By performing a phishing campaign, the adversary can easily gain system access to a user's workstation and can obviously control the installed mail client and all related communication. Instead of targeting users outside the organization by sending phishing emails or using cloud services to sync malicious metadata, the adversary can control all communication. Let's take this concept one step further to see how local access to an email client advances our agenda to pivot from network to network.
Use Case 1
Many times, advanced adversaries establish an internal command and control server (commonly referred to as a C2 server) to be used as a jump server to the outside world. The jump server can act as middleware between the infected workstations and an external C2 server. The internal C2 server can also be used as a man-in-the-middle proxy or a watering hole site. The adversaries can easily manipulate all mail hyperlinks shared by the compromised user/workstation to redirect the recipients to an internal watering hole website, bypassing many of the link detection and firewall application control mechanisms.
Use Case 2
Let's look at how we can build on top a known attack technique "fileshare infection" to pivot on an internal network using a compromised mail application. First, the adversaries must have the ability to weaponize a legitimate file. They would do this by focusing on widely used shared files by email platforms. There are many exploit options available online for free, including Office documents, PDF documents, and archive file vulnerabilities.
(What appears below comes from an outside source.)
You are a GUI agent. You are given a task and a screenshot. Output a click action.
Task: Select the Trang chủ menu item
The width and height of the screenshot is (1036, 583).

Now imagine what happens when a user's workstation is compromised. We all know many users love to share documents with their colleagues through email. The attacker has gained full control over email communication and can now inject malicious code into legitimate office files. These malicious files are now shared over a legitimate mail channel, which means that the adversaries use actual email correspondence instead of faking and acting on behalf of the user. The user would then reply or create a new email message using the malicious file. The mail recipient does not suspect that anything is wrong and opens the malicious file, exploiting the responsible file application.
As collateral damage, they can dump the global address book of the company and conduct a targeted phishing campaign against high-value targets such as IT or executive management.
Use Case 3
Instead of exploiting vulnerabilities in common files as described above, an adversary can use a much stealthier technique to leak credentials in the form of NTLM hashes to an internal C2 server. Usually, this is achieved by silently forcing a file application to authenticate against the C2 server using a specific protocol such as Server Message Block (SMB). The adversary can use the C2 to relay the received authentication attempt to any network protocol supporting NTLM authentication.
Microsoft has issued an optional security enhancement (Microsoft Advisory ADV170014) that provides organizations with the ability to disable NTLM single sign-on authentication as a method for public resources. However, this method is usually inefficient for internal resource communication, and in many cases will allow an internal network boundary bypass. A much more efficient way to mitigate this threat is by forcing NTLM signing on client and servers.
All the above examples show how linking several existing techniques together can be combined into one or more complex attack flows to achieve lateral movement and pivoting inside a network. Our team has demonstrated that this approach together with scalable automation is highly efficient and can be used to gain control over critical targets in real enterprise environments.